2010年8月22日日曜日

『鬼龍院花子の生涯』と『吉原炎上』

 
麻布が若干手に入ったので、これで男性用のふんどしでも作ってみようと、研究がてら五社英雄監督の『鬼龍院花子の生涯』と『吉原炎上』のDVDを借りて観た。男性用ふんどしを作るにあたって、その腰紐の幅が悩みどころだった。
『鬼龍院花子』は以前から観たかったので()、ようやくその思いを晴らすことができた。

とどのつまり、『鬼龍院花子の生涯』は「鬼龍院の鬼政はやんちゃでコワモテだけどええオッさん」みたいな話。
どこが「花子の生涯」なのかと、首を傾げるところではある。

こちらは男社会に張り付くように女の生き様が描かれているので、画面が地味ではあるが、それ故にか着物は地味でも夏目雅子や岩下志麻が、一際凛と美しく見える。「素材で勝負する」というのはこういうことだ。

鬼政の家内・歌(岩下志麻)が凄い。
「田辺さん指つめるき、早よ支度しいや」と、顔色ひとつ変えずに男衆に指示を出し、「やめとおせ!やめとおせ!」と泣きながら止めに入る松恵を、ぴしゃりぴしゃりと平手打ちして、「おなごが口出しすることやないき」。
この映画最大の見せ場、松恵の「なめたらいかんぜよ!」も、歌が憑依していたとしか思えない。

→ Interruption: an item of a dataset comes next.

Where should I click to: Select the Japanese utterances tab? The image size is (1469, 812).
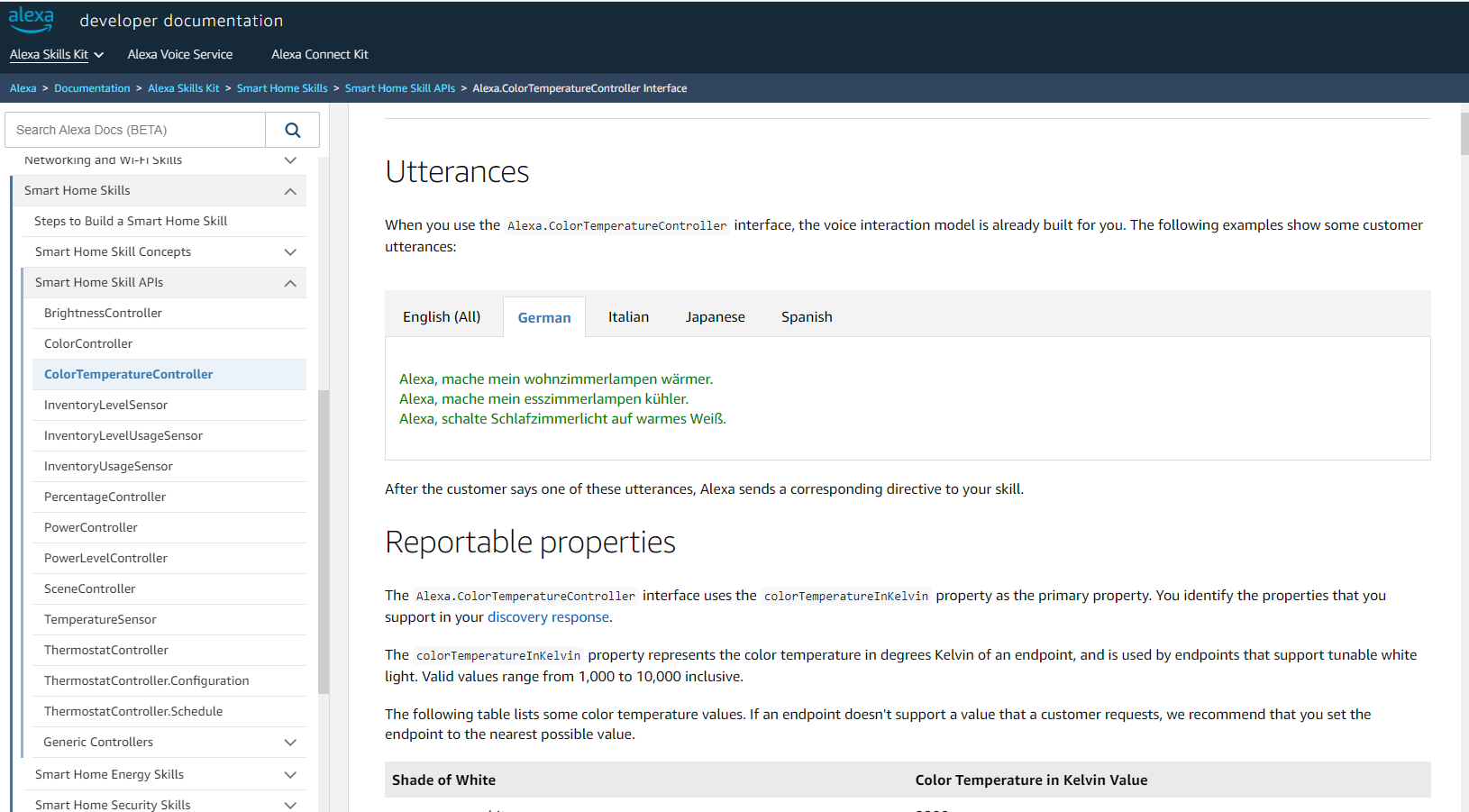tap(715, 317)
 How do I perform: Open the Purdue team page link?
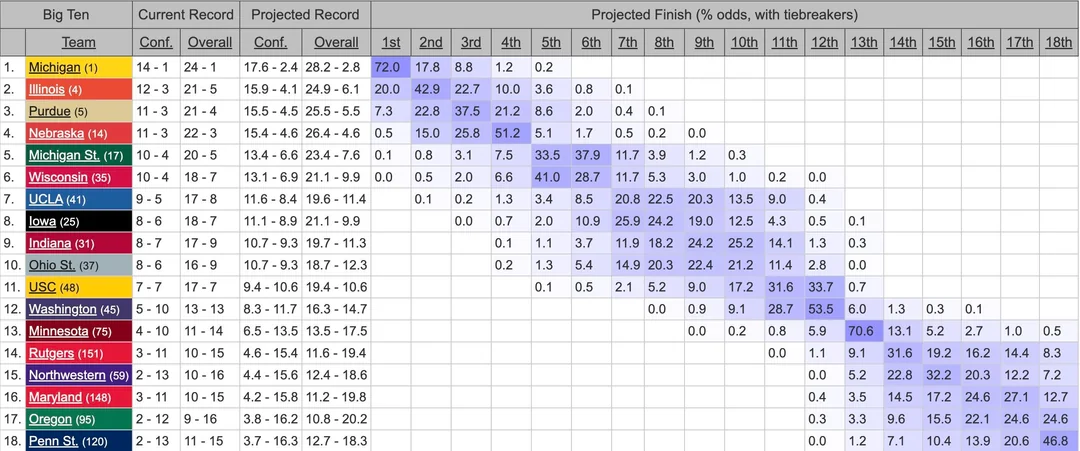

しかし『吉原炎上』は、私にはもうひとつな映画だった。ヒロインの若汐花魁と私は種類の違う人間なんだろう。
『鬼龍院花子』の松恵にしても歌にしても、生き様にちゃんと一本筋が通っているのだが、何と言うか、筋の通らんことというのは、傍目に見苦しい。もしかすると「吉原は嘘の世界」だから、筋が通らないものなのかもしれない。

『吉原炎上』は田舎から身売りされてきた娘が、花魁道中で花を咲かせるまでを描いている映画だが、一躍一番花魁になると、大見栄を切って「惚れた男」に金を積んでもらって別れておきながらも、花魁はしつこく最後に「惚れた男と結ばれたい」という「何もかも手に入れたい」業突く張りの腹黒い性根を見せる。そうでないと吉原一の花魁にはなれないのかもしれないが、私の思う美意識とは程遠い生き様に感じらた。

この花魁を理解できない私は、多分、幸せ者なんだろう。

この映画を観ていて、私がかつて出会ったあるキャリアウーマンの言葉を思い出した。

「自分が今まで血の滲む思いで積み重ねてきたキャリアを失うことは死ぬよりも辛い」。

彼女は管理職にまで上りつめながらもパワハラで失脚させられたのだが、その時の思いを彼女はそう語った。
きっとこの彼女であれば、花魁たちの気持ちが痛いほど分かる、などと仰るだろう。

惨めな生き様はさぞかし嫌だろう。
しかしこの「自分が今まで血の滲む思いで積み重ねてきたキャリアを失うことは死ぬよりも辛い」というブサイクな根性が、既得権益に結びついて差別と格差を生む、現在世を脅かし続ける根源なのだ。

実は、今まで何のキャリアも実績も一切無にしながらここまでやってきた私には、彼女のそんな思いは、年寄り臭い馬鹿げた執着にしか感じられなかった。
私は、今「ここにある自分」というだけで、そもそも自信を持つことに大した根拠など要らないと思っている。